Sunday, October 30, 2022

Cinema Sunday: Bubba Ho-Tep

Tomorrow is Halloween so let's take a look at a mummy movie.

Today's Cinema Sunday turns to a cult classic that came out in 2002. 



Wow! A Cinema Sunday post about a movie that came out this century? 

The film for this week's post is Bubba Ho-Tep, a mixture of comedy and horror about a mummy attacking a nursing home. 



And all that stands between this shambling undead monstrosity and it's unknowing victims in it's path is...  Elvis Presley. 

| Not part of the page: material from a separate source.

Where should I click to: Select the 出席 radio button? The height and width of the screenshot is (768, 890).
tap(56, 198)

The staff at the Shady Rest Retirement Home in East Texas  know their patient as Sebastian Haff.  But this elderly man in their care has his own story of who he is and how he came to be there.

So here's the deal,  

During the 1970s, growing tired of the demands of fame, Elvis Presley switched places with an Elvis impersonator named Sebastian Haff.

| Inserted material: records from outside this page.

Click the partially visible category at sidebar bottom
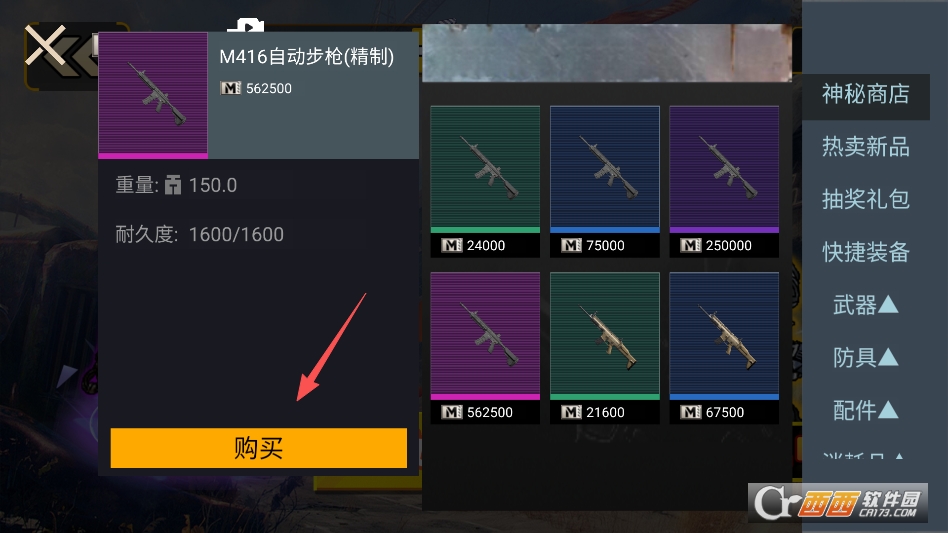Screen dimensions: 948x533 (x=863, y=455)
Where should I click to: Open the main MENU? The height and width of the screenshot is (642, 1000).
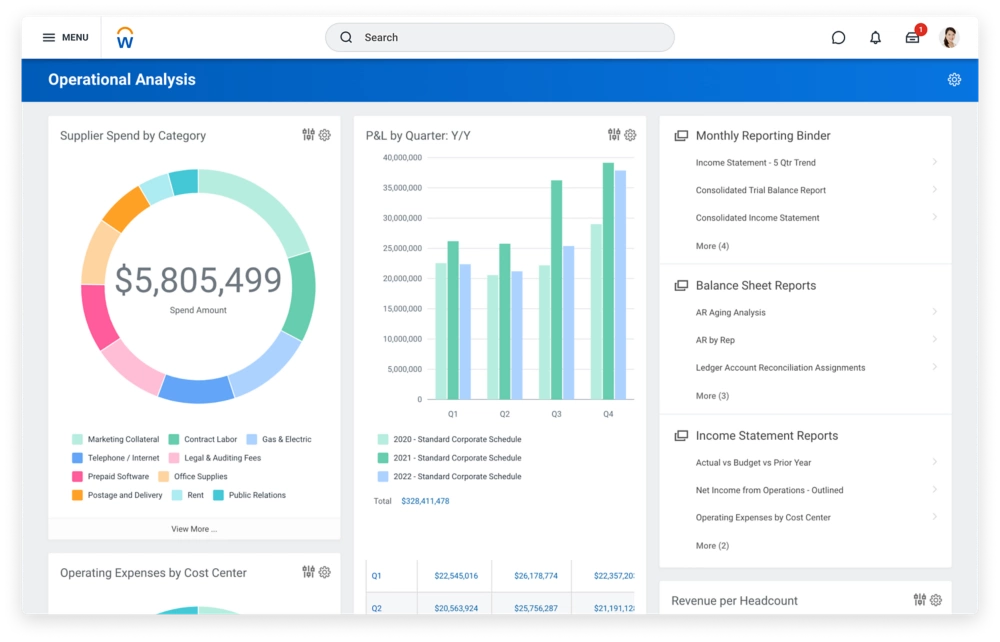pos(65,38)
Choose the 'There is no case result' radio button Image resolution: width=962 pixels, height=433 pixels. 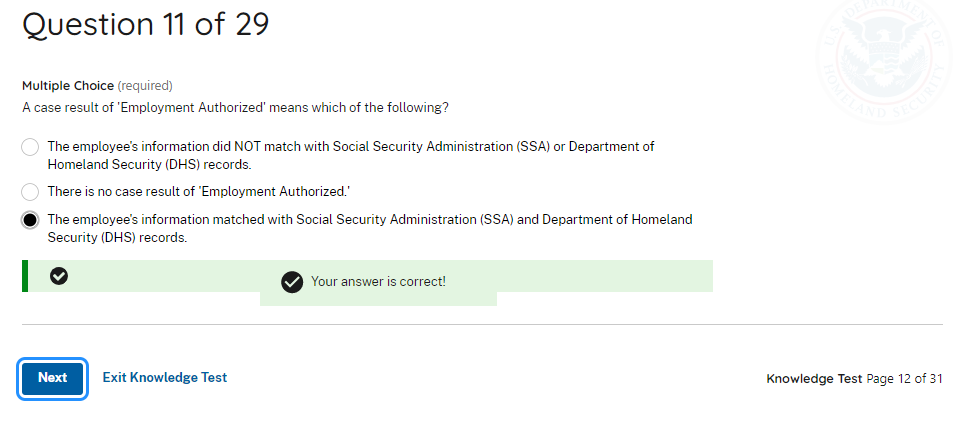30,191
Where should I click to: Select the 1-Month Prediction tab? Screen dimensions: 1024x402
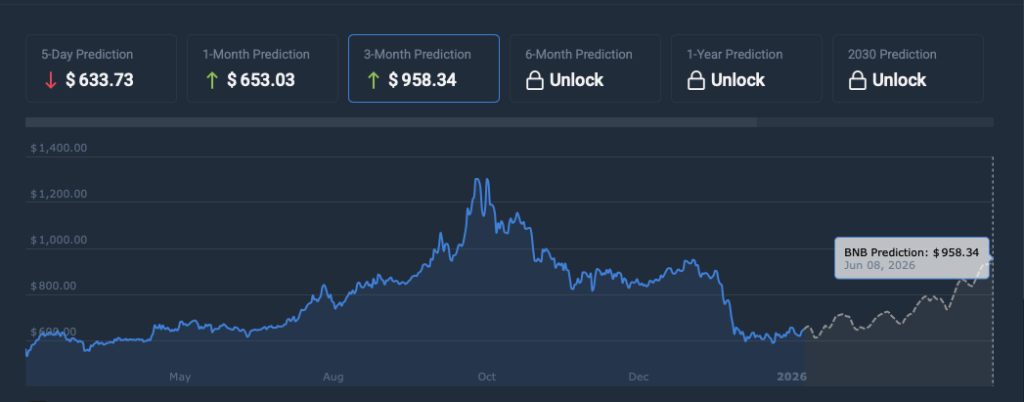tap(262, 68)
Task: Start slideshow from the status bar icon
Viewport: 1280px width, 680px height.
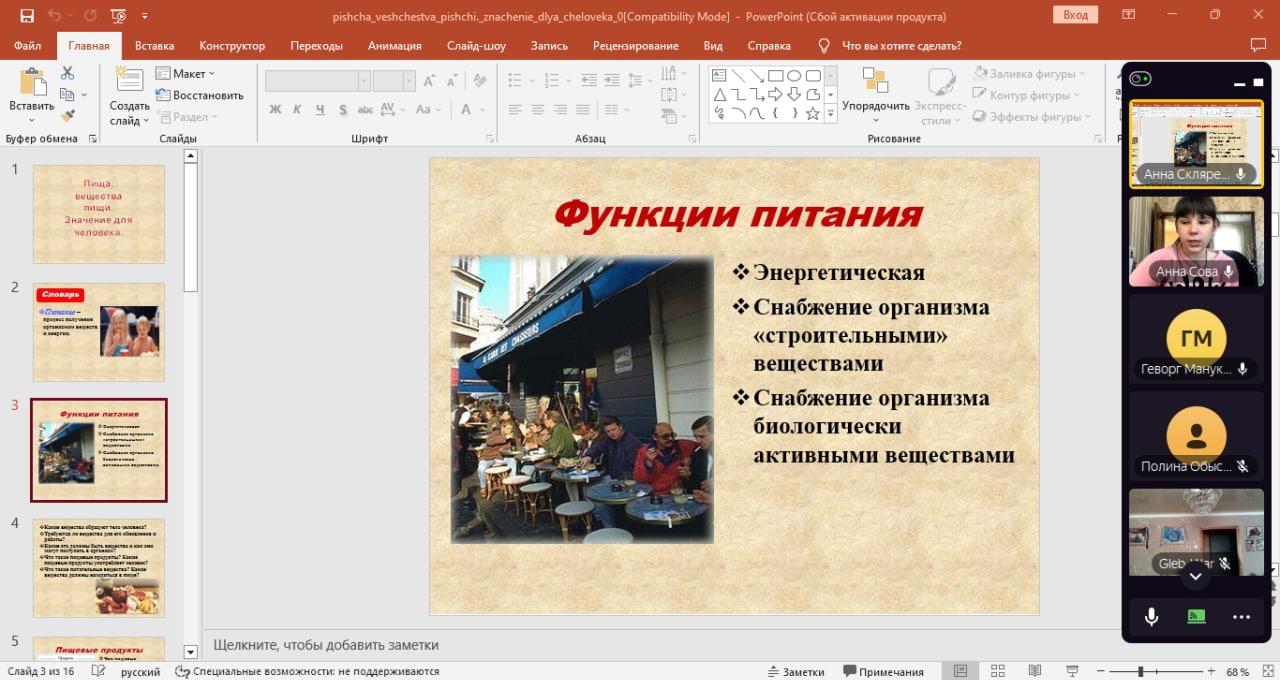Action: pos(1072,671)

Elvis lived a quiet, happy life while making a living pretending to be himself. 

With the death of Sebastian Haff in August 1977 and a propane explosion destroying the only documentation proved this deception, he was unable to return to his old life. 

During a performance, Elvis falls off a stage, sustaining a blow to the head which puts him in a coma.  

20 years later, Elvis is a guest of the Shady Rest Retirement Home in East Texas where the staff generally humor his "delusion" that he's not really Sebastian Haff but is really Elvis Presley.  

Elvis is old and dying of penis cancer.  Elvis is just existing, contemplating the failures and mistakes of his life while waiting for death to put him out of his misery already.

That's when the mystery gets his attention. 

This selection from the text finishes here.